Excerpts from Jim Conrad's
Naturalist Newsletter

from the February 21,  2010 Newsletter issued from Hacienda Chichen Resort beside Chichén Itzá Ruins, central Yucatán, MÉXICO

For months I've been eating passion fruits off the vines of a nearby stone wall densely overgrown with passionflower vines -- genus Passiflora of the Passion-Flower Family. You can see one of the fruits hanging next to a typical three-lobed leaf below:


Though many species of Passionflower exist and many cultivars are grown for their edible fruits, I'm guessing that our vines are PASSIFLORA EDULIS var. FLAVICARPA. Passiflora edulis has a purple-fruited variety and a yellow-fruited one, and the picture shows the latter, with the fruit just beginning to ripen.

Yellow Passion Fruit, PASSIFLORA EDULIS var. FLAVICARPA, open fruit

Above the fruit has been cut open to reveal its many semi-hard seeds embedded in their pulpy arils. The aril in passion fruits is the outer covering of the seed, and it arises from the seed's hilum or funiculus. The funiculus is the "umbilical cord" connecting the fruit wall with the seed. You can see macaroni-like funiculi in the picture appearing as stalks arising from the fruit's inside wall. A seed's hilum is the scar or mark indicating the point of attachment of the seed with its funiculus. In the US we often run into fruiting Hearts-a-bustin', genus Euonymus, in which the seeds are enclosed in orange-colored aril that attract birds to come eat the seeds and transport them to parts unknown.

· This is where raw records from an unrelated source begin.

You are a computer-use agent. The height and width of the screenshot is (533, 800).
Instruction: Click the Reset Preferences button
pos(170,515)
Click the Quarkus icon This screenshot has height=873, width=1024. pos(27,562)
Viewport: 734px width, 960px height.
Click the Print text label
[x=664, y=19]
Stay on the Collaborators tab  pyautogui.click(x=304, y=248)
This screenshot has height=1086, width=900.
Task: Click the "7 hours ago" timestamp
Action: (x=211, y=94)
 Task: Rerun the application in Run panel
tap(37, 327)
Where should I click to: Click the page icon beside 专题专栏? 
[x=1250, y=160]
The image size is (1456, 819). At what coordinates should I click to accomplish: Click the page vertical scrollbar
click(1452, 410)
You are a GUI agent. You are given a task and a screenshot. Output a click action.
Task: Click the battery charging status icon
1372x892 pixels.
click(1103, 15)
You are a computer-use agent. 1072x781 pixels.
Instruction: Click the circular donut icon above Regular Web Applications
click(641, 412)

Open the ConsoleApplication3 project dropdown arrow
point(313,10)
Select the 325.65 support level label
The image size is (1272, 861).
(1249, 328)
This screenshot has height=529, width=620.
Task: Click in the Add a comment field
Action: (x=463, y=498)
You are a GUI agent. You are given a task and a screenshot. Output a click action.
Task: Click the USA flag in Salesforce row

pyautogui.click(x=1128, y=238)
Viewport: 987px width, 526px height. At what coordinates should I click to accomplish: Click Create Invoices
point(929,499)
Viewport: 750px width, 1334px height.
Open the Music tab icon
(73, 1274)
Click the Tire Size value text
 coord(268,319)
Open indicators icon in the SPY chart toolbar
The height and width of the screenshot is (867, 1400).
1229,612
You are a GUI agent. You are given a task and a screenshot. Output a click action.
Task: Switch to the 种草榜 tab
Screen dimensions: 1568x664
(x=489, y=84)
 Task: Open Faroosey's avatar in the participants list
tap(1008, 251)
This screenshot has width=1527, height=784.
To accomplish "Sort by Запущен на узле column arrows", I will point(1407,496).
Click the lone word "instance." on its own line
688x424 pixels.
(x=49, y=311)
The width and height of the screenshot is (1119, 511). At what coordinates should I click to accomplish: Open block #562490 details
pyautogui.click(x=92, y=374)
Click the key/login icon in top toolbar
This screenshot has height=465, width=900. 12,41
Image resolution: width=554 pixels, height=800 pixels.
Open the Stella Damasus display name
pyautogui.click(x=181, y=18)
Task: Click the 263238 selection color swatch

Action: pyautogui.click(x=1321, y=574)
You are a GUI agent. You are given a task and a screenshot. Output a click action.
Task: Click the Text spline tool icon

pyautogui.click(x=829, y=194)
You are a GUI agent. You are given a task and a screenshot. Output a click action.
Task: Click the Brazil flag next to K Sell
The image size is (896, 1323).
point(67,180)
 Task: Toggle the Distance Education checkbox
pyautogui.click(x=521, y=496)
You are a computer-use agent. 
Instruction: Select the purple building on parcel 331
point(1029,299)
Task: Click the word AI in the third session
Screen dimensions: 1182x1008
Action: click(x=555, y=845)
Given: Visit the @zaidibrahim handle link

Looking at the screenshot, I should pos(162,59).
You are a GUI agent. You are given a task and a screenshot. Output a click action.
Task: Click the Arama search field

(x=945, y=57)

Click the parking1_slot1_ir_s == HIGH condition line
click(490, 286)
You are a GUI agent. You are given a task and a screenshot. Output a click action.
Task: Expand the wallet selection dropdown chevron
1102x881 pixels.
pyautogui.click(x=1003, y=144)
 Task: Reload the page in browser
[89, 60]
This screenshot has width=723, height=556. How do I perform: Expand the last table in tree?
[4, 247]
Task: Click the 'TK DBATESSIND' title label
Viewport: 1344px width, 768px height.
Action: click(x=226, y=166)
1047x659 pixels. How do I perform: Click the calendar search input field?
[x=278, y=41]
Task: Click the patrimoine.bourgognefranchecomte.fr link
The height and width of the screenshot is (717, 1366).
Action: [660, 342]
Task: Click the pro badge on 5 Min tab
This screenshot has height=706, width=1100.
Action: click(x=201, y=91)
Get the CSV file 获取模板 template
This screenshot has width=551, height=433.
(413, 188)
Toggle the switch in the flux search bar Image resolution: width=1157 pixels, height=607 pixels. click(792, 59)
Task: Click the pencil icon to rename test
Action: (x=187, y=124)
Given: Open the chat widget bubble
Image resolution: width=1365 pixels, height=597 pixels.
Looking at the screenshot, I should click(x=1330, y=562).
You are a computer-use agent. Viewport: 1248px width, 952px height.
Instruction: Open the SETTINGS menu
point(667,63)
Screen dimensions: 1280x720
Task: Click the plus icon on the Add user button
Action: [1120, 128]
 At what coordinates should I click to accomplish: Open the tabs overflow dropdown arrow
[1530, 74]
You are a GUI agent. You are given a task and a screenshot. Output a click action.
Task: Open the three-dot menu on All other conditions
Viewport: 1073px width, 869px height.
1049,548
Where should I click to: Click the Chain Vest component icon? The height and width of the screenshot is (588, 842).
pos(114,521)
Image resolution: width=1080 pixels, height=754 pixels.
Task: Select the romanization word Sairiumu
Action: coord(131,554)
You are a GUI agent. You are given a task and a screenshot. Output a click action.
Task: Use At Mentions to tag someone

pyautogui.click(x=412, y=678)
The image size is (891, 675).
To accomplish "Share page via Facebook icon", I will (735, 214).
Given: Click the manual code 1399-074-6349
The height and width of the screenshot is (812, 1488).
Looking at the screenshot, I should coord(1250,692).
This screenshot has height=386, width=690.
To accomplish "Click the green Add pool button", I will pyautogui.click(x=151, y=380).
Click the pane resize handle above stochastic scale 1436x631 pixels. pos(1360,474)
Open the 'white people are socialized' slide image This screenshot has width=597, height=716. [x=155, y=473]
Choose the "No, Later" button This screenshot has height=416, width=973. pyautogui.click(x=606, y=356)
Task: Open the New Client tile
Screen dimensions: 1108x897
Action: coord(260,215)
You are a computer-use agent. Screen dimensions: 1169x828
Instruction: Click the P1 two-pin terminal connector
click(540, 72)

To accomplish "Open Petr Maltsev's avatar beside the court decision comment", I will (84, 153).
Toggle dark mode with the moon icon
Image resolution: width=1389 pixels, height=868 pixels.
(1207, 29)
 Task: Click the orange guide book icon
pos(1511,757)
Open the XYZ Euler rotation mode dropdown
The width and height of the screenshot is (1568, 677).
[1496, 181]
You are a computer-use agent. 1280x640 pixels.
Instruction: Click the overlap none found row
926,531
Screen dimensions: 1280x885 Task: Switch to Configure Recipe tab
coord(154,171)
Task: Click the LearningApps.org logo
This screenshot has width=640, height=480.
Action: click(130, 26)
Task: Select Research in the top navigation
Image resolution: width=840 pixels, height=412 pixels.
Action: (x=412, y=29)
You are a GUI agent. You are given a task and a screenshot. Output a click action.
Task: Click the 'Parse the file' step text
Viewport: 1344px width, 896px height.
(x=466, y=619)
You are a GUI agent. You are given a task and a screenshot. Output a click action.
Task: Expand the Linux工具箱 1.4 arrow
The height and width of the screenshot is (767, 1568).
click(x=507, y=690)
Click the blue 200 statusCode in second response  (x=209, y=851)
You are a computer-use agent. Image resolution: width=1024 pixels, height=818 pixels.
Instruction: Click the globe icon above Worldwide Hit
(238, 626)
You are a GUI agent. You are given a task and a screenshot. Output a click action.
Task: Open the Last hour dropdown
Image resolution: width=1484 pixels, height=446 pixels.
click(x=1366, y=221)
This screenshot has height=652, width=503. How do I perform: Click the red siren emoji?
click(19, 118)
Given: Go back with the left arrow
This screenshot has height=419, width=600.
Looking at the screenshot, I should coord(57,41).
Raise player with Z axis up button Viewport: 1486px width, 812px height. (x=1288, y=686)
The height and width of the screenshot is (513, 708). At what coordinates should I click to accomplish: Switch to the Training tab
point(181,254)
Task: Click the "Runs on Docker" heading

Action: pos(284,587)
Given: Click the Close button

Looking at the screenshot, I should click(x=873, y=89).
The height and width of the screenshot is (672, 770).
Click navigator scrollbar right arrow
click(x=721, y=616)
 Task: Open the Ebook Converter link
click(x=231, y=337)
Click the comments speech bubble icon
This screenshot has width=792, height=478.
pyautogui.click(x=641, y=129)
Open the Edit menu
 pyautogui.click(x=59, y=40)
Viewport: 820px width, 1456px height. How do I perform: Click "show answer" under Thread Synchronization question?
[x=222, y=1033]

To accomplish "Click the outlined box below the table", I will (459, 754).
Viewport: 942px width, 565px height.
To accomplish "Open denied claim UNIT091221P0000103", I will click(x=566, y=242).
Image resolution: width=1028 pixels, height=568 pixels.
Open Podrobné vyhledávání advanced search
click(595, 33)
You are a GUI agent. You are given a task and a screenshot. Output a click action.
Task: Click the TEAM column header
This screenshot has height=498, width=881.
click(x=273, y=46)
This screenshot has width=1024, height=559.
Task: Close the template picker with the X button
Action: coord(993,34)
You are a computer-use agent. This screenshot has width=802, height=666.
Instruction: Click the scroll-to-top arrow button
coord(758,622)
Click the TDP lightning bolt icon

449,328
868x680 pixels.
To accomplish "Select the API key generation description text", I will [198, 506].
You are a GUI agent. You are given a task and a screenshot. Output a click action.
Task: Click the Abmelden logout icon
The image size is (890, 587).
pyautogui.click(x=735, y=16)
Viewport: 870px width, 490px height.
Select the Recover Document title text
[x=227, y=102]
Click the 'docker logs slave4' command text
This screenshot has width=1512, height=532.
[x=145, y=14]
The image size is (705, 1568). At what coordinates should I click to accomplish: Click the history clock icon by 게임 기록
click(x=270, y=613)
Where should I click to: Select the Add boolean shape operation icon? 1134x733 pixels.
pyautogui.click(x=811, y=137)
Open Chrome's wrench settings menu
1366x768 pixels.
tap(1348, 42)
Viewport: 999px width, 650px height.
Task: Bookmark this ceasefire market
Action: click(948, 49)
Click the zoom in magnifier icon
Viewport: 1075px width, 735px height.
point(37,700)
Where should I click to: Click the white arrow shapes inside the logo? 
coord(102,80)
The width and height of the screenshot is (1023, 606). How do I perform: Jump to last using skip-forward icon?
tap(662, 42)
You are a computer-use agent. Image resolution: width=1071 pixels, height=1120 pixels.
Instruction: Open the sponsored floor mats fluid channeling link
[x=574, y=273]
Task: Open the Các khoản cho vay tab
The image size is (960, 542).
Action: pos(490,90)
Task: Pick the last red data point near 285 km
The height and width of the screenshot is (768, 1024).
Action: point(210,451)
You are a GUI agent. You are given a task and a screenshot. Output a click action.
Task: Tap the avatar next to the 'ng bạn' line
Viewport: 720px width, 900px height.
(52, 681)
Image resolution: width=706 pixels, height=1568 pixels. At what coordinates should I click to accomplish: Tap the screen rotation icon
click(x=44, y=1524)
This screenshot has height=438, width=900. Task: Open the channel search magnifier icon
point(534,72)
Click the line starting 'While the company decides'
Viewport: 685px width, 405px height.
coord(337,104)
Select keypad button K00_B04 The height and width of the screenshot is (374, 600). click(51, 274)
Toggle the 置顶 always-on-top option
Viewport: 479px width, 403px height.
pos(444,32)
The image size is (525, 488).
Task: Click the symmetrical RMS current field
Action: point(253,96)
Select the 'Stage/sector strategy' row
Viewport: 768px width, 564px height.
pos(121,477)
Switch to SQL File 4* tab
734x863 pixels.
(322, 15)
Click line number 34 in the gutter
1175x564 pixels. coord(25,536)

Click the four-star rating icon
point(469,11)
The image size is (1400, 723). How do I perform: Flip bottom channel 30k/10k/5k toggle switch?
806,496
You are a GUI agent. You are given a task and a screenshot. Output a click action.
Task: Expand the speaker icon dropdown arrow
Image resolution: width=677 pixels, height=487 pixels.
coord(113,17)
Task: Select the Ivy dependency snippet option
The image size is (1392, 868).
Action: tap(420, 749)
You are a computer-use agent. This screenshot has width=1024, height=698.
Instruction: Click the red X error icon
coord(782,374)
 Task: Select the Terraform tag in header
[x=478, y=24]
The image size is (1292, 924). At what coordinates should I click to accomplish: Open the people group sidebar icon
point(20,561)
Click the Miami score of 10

Another distinguishing feature of passion fruits is the tough stem affixed at the fruit's base. That stem is what becomes of the stalk upon which a passion flower's ovary perches inside the flower. You can clearly see the ovary's stalk (known as the gynophore) in the second and third pictures on our Passion-Flower page at http://www.backyardnature.net/fl_passn.htm.

Passion fruits are good to eat, though our yellow variety is a bit tart to eat without adding lots of sweetening. A delicious drink is made by blending the fruit pulp with ice, water, sugar, and a pinch of bicarbonate of soda. The juice is an excellent source of Vitamin C.

from the May 9, 2010 Newsletter issued from Hacienda Chichen Resort beside Chichén Itzá Ruins, central Yucatán, MÉXICO

In last February's Newsletter we met our fruiting Yellow Passion Fruit vines, shown above. Now those same vines are flowering, gorgeously so. You can see a three-inch-across (7.5 cm) blossom  below.

(By the way, passionflower blossoms display some unusual anatomy. You might enjoy figuring out what the various parts are of the blossom in the above picture by referring to my Passionflower page, with parts labeled, at http://www.backyardnature.net/fl_passn.htm.)


from the May 7, 2017 Newsletter issued from Rancho Regensis north of Valladolid, Yucatán, MÉXICO

Nowadays a passionflower vine here at the ranch is loaded with blossoms, a close-up of the complex and beautiful center of one flower being shown below:

PASSIFLORA EDULIS, stigma and stamens

Many of our vine's flowers are damaged. Below, you can see one not yet expanded, but with one side completely ripped away, one of the pistil's three stigma arms broken off, several stamens missing and others mangled, and an entire sepal gone:

PASSIFLORA EDULIS, flower after nectar robbery

This damage was caused by an animal robbing the flower's nectar, so who was the robber? My guess is that it was a bat, a rodent, or a bird and, if a bird, maybe an Altamira Oriole or Golden-fronted Woodpecker, both frequently seen here ravaging fruits such as oranges and bananas.